### TO DO
Search the records for "under". Report every line where it occurs.

•••••

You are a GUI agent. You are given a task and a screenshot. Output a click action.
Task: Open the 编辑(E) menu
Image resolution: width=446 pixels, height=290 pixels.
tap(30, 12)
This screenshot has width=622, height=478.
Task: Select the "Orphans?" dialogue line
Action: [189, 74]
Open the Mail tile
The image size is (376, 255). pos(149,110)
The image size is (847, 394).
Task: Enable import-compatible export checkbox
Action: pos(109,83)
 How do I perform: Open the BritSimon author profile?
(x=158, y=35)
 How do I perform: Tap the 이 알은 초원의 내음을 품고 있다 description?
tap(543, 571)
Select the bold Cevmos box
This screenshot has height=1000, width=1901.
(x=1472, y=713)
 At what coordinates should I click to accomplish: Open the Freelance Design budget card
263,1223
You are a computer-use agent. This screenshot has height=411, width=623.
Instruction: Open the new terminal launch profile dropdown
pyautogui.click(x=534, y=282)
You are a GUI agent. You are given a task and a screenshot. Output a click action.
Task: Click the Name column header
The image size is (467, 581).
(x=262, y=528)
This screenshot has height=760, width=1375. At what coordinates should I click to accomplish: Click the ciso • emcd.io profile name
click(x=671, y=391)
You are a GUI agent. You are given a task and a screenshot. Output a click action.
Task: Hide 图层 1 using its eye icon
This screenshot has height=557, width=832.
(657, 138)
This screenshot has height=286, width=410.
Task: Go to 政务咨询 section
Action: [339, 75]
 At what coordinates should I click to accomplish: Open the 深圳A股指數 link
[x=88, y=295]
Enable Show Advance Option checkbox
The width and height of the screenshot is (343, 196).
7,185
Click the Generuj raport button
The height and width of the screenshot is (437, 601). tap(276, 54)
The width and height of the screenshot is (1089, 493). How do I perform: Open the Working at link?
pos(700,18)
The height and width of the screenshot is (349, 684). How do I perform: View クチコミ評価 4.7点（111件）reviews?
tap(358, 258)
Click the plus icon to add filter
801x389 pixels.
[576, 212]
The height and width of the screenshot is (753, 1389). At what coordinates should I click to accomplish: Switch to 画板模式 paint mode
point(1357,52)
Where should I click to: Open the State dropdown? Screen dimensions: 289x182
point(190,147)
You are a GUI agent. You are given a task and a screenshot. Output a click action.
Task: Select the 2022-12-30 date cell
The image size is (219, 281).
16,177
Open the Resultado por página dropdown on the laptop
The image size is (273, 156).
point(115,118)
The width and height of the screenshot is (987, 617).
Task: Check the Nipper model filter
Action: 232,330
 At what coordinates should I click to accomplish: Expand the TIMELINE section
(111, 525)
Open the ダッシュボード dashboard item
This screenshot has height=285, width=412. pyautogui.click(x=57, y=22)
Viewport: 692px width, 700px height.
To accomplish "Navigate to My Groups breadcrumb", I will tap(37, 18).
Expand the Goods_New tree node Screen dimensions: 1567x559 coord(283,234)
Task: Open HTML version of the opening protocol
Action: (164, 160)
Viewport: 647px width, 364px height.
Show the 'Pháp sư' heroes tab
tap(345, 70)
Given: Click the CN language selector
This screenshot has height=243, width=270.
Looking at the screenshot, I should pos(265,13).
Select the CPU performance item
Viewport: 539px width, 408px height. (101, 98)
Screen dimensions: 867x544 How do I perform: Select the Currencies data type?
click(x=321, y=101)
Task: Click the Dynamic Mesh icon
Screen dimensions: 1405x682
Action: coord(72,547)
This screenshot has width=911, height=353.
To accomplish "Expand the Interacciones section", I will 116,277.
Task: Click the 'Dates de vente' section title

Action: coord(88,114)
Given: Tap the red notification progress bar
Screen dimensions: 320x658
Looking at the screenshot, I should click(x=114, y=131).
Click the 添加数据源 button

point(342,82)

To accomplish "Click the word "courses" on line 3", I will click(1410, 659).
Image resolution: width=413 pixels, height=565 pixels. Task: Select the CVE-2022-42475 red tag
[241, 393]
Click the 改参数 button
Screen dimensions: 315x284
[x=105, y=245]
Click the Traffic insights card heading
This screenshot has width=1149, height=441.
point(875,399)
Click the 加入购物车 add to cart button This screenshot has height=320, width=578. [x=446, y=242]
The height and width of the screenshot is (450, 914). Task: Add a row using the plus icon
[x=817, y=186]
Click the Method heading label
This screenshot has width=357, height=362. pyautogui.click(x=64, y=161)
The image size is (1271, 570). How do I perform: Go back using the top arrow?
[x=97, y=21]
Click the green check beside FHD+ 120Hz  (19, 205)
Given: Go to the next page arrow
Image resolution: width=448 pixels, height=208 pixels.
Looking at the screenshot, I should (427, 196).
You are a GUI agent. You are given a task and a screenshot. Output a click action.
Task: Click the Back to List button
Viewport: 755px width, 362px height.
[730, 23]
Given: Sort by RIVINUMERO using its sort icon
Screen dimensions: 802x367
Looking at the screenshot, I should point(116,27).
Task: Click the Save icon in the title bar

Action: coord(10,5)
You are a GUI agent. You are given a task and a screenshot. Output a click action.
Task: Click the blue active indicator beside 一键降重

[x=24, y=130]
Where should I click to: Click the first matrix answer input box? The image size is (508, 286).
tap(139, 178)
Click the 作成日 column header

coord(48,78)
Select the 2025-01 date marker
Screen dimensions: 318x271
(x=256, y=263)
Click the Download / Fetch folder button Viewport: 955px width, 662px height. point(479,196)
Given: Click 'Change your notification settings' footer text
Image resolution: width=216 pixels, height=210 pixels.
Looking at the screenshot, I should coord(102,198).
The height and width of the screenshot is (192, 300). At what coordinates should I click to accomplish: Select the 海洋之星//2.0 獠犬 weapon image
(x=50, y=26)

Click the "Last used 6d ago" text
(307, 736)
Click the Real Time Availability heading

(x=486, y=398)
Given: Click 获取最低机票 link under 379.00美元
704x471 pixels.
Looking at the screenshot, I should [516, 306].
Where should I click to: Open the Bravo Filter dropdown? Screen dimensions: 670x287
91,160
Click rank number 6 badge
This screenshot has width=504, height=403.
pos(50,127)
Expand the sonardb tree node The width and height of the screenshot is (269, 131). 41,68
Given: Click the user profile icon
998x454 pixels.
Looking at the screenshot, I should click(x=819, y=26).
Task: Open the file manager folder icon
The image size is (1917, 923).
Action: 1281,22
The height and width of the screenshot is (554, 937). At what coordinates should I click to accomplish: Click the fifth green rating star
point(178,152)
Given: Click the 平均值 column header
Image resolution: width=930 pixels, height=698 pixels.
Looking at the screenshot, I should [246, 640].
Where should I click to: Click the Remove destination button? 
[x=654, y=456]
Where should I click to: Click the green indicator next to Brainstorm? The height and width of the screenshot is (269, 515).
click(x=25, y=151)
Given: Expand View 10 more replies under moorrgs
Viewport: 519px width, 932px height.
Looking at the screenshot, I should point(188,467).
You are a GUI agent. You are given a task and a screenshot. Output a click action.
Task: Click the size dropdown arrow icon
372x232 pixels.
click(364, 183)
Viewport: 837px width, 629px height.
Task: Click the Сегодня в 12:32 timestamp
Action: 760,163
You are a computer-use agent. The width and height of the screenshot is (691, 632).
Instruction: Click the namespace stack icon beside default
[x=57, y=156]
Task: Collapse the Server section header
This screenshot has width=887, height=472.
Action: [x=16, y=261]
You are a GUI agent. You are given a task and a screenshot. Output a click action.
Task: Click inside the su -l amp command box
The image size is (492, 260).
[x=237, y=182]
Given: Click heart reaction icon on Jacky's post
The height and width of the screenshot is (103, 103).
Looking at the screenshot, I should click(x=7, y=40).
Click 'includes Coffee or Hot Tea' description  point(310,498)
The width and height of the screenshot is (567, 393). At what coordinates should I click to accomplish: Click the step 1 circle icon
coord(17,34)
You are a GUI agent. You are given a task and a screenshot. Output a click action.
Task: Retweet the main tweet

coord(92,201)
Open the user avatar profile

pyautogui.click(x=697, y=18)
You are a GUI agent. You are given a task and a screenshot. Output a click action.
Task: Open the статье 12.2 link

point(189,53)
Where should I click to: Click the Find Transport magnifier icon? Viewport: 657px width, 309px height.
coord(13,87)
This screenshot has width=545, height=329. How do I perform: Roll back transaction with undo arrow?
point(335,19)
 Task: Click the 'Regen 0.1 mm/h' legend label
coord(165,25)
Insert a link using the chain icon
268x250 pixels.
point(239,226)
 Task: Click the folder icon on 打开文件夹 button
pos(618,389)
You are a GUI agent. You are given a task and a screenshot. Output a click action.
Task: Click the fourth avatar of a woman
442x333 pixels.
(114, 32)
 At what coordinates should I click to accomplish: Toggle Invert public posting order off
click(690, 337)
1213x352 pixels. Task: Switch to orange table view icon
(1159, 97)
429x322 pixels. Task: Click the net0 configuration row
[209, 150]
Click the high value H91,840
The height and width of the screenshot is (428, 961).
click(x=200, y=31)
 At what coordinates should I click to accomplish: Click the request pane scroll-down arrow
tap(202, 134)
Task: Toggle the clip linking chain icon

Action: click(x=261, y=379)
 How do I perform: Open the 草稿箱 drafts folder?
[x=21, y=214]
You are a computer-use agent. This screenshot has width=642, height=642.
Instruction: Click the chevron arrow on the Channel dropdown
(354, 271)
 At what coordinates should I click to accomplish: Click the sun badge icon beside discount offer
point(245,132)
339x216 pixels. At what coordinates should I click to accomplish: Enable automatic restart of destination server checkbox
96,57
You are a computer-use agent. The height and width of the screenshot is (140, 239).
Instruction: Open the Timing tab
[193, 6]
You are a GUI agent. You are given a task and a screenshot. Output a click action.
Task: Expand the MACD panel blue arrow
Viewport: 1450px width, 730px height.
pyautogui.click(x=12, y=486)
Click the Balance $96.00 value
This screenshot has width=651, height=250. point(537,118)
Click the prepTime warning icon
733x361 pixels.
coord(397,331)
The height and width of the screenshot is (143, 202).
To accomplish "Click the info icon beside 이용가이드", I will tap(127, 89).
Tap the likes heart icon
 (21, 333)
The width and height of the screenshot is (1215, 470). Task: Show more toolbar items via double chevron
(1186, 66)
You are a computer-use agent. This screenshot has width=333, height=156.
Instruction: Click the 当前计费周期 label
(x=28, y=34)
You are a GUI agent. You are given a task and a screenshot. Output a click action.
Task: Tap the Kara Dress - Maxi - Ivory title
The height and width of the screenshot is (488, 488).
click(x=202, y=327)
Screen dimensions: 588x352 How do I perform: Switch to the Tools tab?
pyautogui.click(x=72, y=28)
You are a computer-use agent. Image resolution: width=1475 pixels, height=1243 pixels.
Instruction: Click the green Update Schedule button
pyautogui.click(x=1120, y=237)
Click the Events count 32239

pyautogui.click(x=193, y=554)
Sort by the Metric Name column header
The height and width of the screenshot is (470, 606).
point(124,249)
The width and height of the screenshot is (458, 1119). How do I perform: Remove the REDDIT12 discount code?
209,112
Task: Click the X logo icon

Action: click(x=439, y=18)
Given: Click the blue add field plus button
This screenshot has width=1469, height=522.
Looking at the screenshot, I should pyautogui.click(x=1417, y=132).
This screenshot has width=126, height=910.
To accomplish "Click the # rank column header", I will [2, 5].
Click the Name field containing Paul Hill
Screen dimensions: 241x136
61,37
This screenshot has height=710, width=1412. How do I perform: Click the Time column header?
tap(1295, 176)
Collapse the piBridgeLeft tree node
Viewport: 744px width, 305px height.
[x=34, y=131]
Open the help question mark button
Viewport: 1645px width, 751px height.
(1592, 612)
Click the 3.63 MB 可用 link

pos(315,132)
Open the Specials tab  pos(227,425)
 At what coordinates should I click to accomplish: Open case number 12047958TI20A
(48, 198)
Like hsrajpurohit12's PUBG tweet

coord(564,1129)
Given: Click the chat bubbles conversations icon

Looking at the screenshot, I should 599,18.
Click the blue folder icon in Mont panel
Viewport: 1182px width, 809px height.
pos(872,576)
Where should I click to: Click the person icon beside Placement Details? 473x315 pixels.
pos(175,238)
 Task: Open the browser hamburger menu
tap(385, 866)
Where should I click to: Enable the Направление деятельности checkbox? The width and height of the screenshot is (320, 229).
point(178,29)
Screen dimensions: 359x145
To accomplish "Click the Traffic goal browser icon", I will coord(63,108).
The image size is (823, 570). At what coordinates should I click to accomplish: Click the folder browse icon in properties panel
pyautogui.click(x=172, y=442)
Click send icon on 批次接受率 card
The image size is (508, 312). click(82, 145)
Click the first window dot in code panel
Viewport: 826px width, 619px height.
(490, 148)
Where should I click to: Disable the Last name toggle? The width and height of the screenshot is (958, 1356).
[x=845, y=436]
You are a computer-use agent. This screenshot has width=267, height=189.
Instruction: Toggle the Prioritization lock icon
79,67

•••••

### RESPONSE AREA
Given: Click 获取最低机票 link under 379.00美元
Given: Expand View 10 more replies under moorrgs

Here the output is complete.